1. what might the scatterplot look like? all points would be on the regression line. (population effect would be perfect).
2. sample 20 people from that population: what r-squared would you expect? 1; because the r-squared of the population is PERFECT, then inherently any sample from that population is also PERFECT.
3. (doesn't even matter how you choose your sample, in all cases it would be 1.)
2. what is the population r was 0? you don't know what a sample would be from that population of no effect.
3. as the population effect goes down, the sampling error goes up.

there are many forms of corrections; we're going to look at just one.

this is a theoretical correction, therefore there are different ways to produce a correction formula;

some may be more or less accurate based on the situation.

the Ezekiel correction (or Whrry correction) is what we're looking at. (this is what SPSS uses.)

• this attempts to account for all three things that affect sampling error.
• from r-squared to the adjusted r-squared = shrinkage.
• the amount of shrinkage suggests the amount of sampling error.
• if there is a large amount of shrinkage, there are huge problems with your sample--much sampling error.
• your r-squared for your sample is your best estimate of the theoretical population effect (population r-squared).
• typically not the most accurate correction method.

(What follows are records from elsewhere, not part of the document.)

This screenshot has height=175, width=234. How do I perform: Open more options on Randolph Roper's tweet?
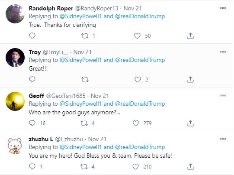coord(223,8)
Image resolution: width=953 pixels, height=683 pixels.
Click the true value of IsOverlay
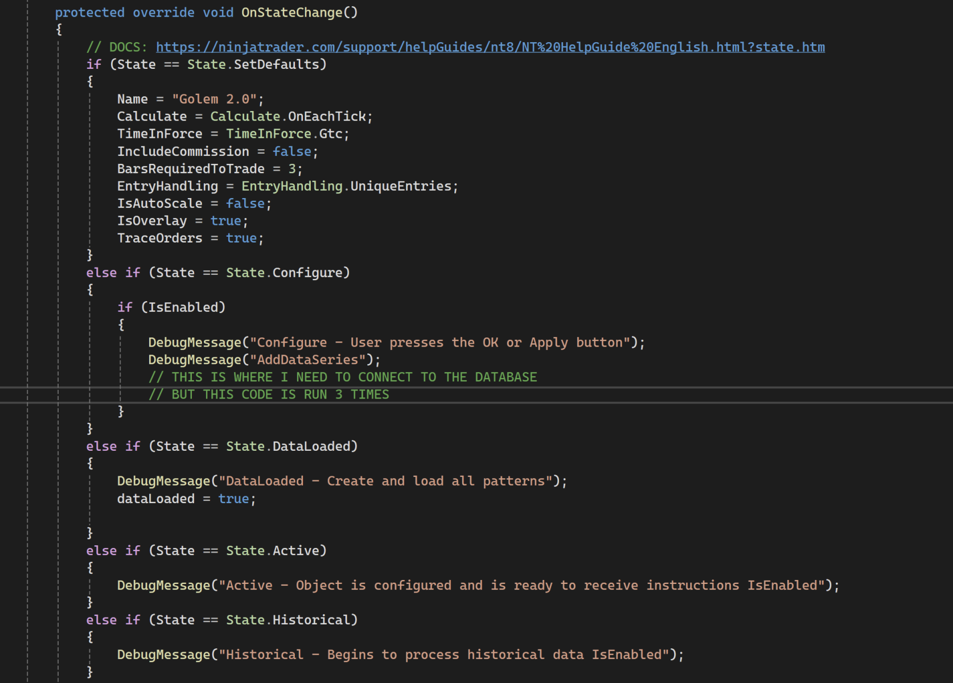pos(225,221)
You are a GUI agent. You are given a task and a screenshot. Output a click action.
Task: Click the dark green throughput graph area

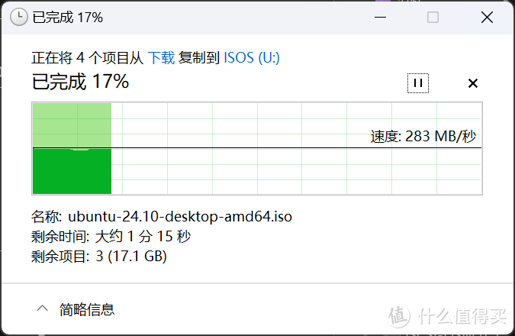tap(72, 171)
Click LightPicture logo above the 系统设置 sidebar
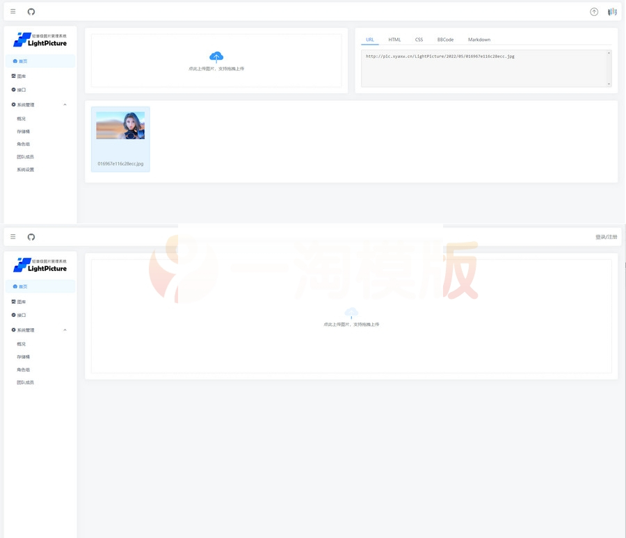Image resolution: width=626 pixels, height=538 pixels. click(x=40, y=40)
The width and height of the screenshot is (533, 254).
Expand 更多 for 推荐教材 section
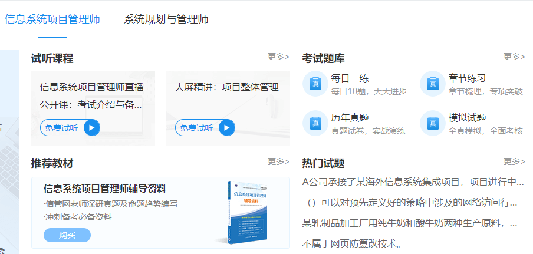(278, 161)
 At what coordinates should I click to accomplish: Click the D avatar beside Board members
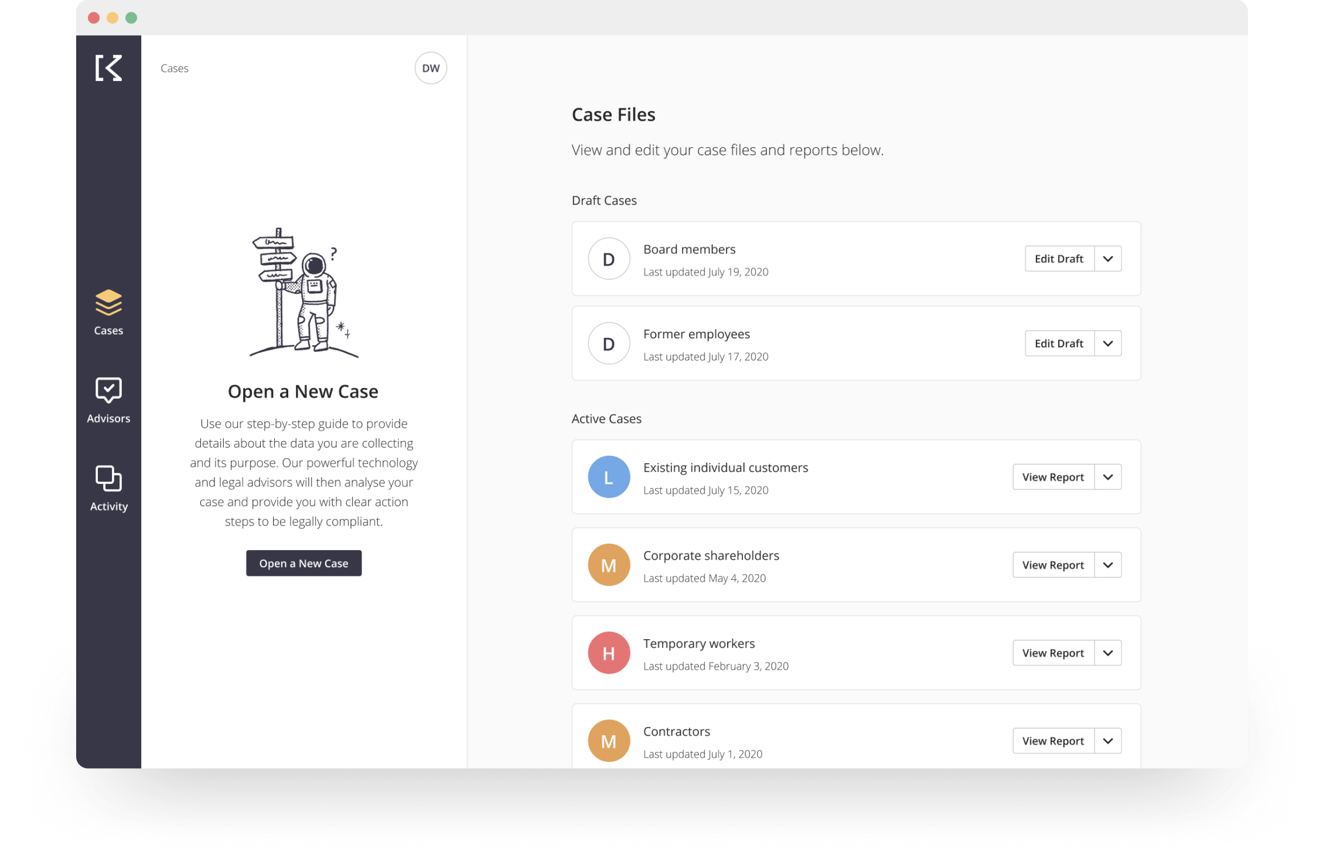(x=609, y=259)
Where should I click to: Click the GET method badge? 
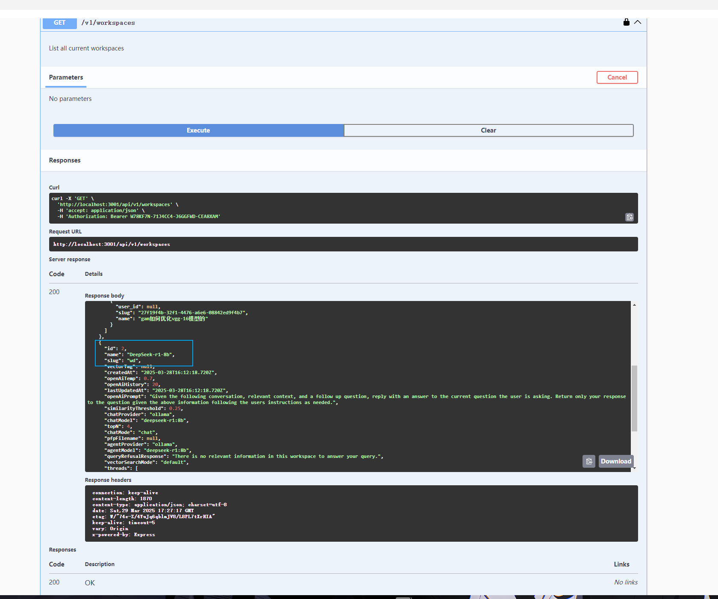click(59, 23)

(using data from first homework to calculate shrinkage.)

• if your adjusted-r-squared is largely different, it can change your interpretation of the data--go with the adjusted-r-squared value. BUT BE CLEAR that that is NOT the effect that you observed in your study, but that it ACCOUNTS for SAMPLING ERROR. (report BOTH r-squared values and discuss shrinkage amount; you might even theorize what the sampling error is, if you have clues and if it's relevant to the study.)
• (in the first homework, number of variables and n were held constant; so the theoretical population effect is the only thing that's being corrected for here.)